Saturday, February 13, 2010

A Valentine for Tommy

It didn't start off great. There were question marks bouncing around in my head for the first year or so. We met doing She Loves Me. So many showmances have ended as quickly as they began. There was no reason to expect anything different for this one.
He was from Tucson and just out for the show. He seemed a little wild which always attracts me, though probably not in the healthiest way. But Tommy was different because, in addition to his insanity and highly inappropriate humor, he was smart and well spoken. It was fall of 2004, and Bush was about to win his second term. Our cast would sit around on breaks and talk politics, and I was always impressed with how passionately Tommy would convey his thoughts and opinions.
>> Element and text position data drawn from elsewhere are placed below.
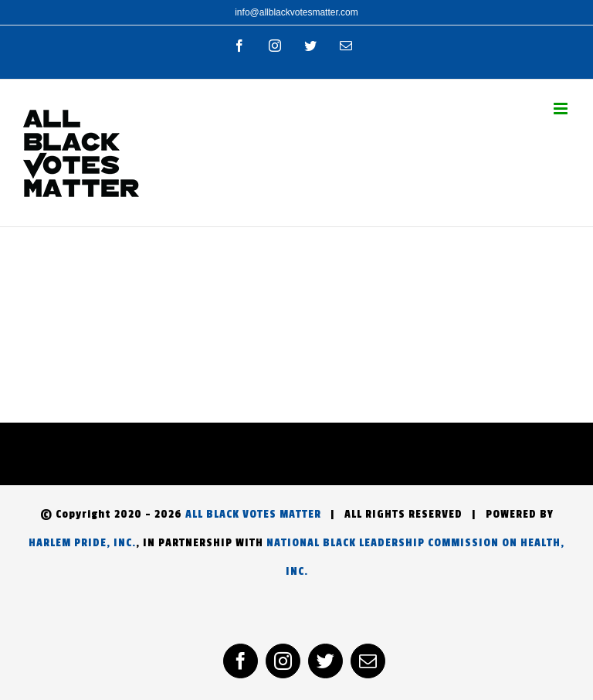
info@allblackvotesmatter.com (296, 12)
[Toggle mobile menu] (561, 108)
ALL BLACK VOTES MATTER (253, 514)
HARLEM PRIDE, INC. (82, 542)
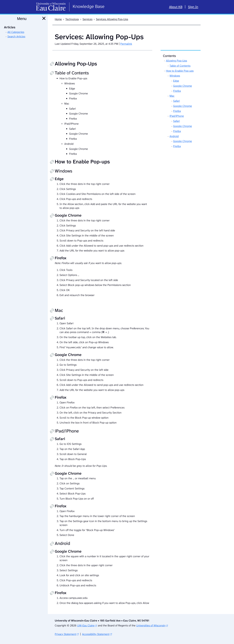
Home (58, 19)
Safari (176, 101)
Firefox (177, 91)
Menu (22, 18)
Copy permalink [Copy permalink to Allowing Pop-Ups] (52, 64)
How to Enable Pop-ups (180, 71)
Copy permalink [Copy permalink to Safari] (52, 319)
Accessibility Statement (96, 634)
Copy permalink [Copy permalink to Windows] (52, 171)
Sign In (193, 7)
He seemed more than a party.
Naturally, when the show ended, I expected we would end as well; but, just a few weeks later, he was back to spend Christmas with me. Why was this guy so interested? After ten years of being single, I didn't get it; and I wasn't sure I wanted to. After all, allowing this to continue would compromise my comfortable bachelorhood. I was not keen on sacrificing the selfish lifestyle I had spent years cultivating. With reservations, I dove in anyway. I met the family which only hooked me even more. It was now apparent how he had become the person he is. I quickly felt part of the family.
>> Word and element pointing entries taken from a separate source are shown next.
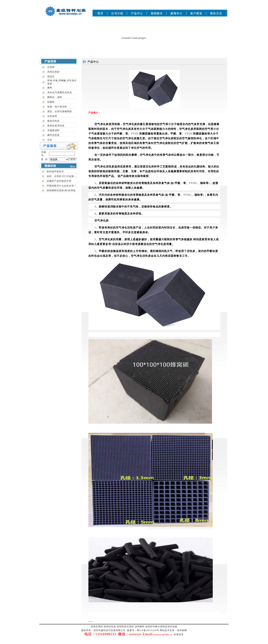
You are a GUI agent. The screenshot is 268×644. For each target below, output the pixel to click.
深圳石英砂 (92, 2)
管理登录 (179, 634)
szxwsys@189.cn (163, 634)
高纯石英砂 (53, 72)
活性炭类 (52, 116)
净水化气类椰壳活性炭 (59, 92)
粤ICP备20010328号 (148, 630)
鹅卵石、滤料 (55, 97)
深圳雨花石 (104, 2)
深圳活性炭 (176, 2)
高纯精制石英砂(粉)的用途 (61, 190)
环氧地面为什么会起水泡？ (61, 186)
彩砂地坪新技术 (55, 172)
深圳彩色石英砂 (119, 2)
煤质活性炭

Then we had some setbacks. Some betrayals of trust to rock the boat. Events that, in the grand scheme of things, were not too devastating; but I found them the perfect excuse to sabotage the relationship. My commitment-phobic mind went to work on overdrive. Well, darn it if he wasn't ready with his own artillery. My attempts to defeat any chance of a life together were thwarted.
Why was he still around? What could I possibly have to offer? I never thought of myself as much of a catch. Thankfully, he did. I am glad I went along for the ride.
Since then, it has been quite the journey. We have travelled together, worked together and lived together. Fought, laughed, cried, and, God knows, ate and drank together. And every adventure is better with him. I don't even like to see a movie without him for fear I will be affected in some way and not have him there to share it.
Every crazy little desire I have is met with support and encouragement. Because of his urging, I quit my job and committed to an actor's life. I did not achieve stardom, but that wasn't the point. Plus, I am already a star in my own mind. Where do you go from there?
Everything is an adventure with Tommy. We don't just live life together; we embrace and reflect on the experience together. Something I would often forget to do before he came along.
Last year, we were ready for a new adventure. We took the plunge and moved to a brand new city together. A move can be the ultimate test of a relationship. And this wasn't just moving to the next town over; this was a thousand mile move. To a place totally foreign to both of us.
Nothing has caused me to question this move. We have been extremely fortunate to get through the last year without feeling a smidge of doubt. Being unemployed and in a new city might be intimidating to some, but to us it was another fun adventure.
Boo, thank you for the last five years of fun adventures. I am thrilled to see what the next fifty will bring. I love you.